St. Thomas’s work covers an enormous array of issues, from sweeping metaphysical claims to minor, everyday ethical concerns. The intellectual tradition to which he contributed has the consistency and flexibility to extend itself to an enormous range of civilizations, cultures and historical periods; it is substantive without being reactionary. At the same time, it is humanizing. It can exult in the wisdom of noble pagans without denying either God’s authority or man’s supernatural destiny. By weaving natural human virtues into a larger story about God’s creation and redemption of souls, Christian philosophy is able to subordinate human beings to God without in any way dimming the splendor of their own manifest goodness.
Islam never successfully achieved that kind of synthesis. The Aristotelian Averroes was banished from Islamic Iberia for much of his later life, owing to suspicion about the possibly seditious nature of his thought. Meanwhile, the theologian al-Ghazali levied scathing criticisms against the Hellenistic schools of the Islamic world, and was so successful that a Hellenistic synthesis was never again seriously attempted by Muslim scholars. Al-Ghazali ultimately became one of the most important figures in Islamic thought. Obviously this is not a monolith, but lacking the broad and deep foundation that the Christian tradition enjoys, Islam’s responses to modernity have been more obviously reactionary.

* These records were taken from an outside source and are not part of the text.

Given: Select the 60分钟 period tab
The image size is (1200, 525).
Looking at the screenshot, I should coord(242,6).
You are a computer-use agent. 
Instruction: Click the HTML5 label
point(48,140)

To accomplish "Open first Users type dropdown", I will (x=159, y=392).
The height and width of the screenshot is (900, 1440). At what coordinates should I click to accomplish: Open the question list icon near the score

It is difficult for Muslims to distance their spirituality from a very specific moral and political vision, which has potentially dire ramifications for adherents to the faith who must live in the modern world.

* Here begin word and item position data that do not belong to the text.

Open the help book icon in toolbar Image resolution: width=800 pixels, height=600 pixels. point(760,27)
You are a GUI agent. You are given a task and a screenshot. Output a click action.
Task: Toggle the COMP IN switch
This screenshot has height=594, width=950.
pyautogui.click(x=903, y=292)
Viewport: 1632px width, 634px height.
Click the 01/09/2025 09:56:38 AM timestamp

The problems that modern Muslims face are relevantly similar to those confronted by Christians and all people of faith. We see widespread alienation, a loss of meaning in human life, and a widespread breakdown of religious and traditional mores in the wake of an aggressive secular culture. But even as we admire, for example, Muslim parents who successfully persuade their children to resist the demands of a secular culture, we should note the extent to which Muslim cultures sanction the use of fear and even torture to ensure that citizens continue to profess the faith and comply with detailed codes of behavior.
Such methods can sometimes be effective, especially in the short term. But maintaining a religious regime through fear and threat of violence is obviously incompatible with human dignity. And, given the magnitude of the secular threat, it seems likely that the tactics required to force citizens into compliance with Islamic law will over time become even more horrifying. These trends are arguably already emerging, as depraved organizations like al-Qaeda are eclipsed by even-more-barbaric organizations like ISIS.
Certainly, Christians should be intensely concerned about the extent to which their own children are informed by traditional beliefs, especially those to do with sexual mores. We should be eager to continue the work (already well underway in Catholic social teaching and related movements) to articulate cogent, ethical responses to the moral and spiritual problems of contemporary culture. And again, we might at times find it appropriate and expedient to join with Muslim neighbors and friends in pursuit of specific social or political objectives. As American Catholics, we should respect the integrity and religious freedom of all our fellow citizens, including Muslims.
We should not, however, expect the Islamic world to take the lead in answering the threat of secularism. For that, we must dig deeper into the manifold resources of our own tradition, hoping to recover a virtue-rich culture that celebrates human dignity and freedom, promoting the thriving not only of Christians, but of all human beings.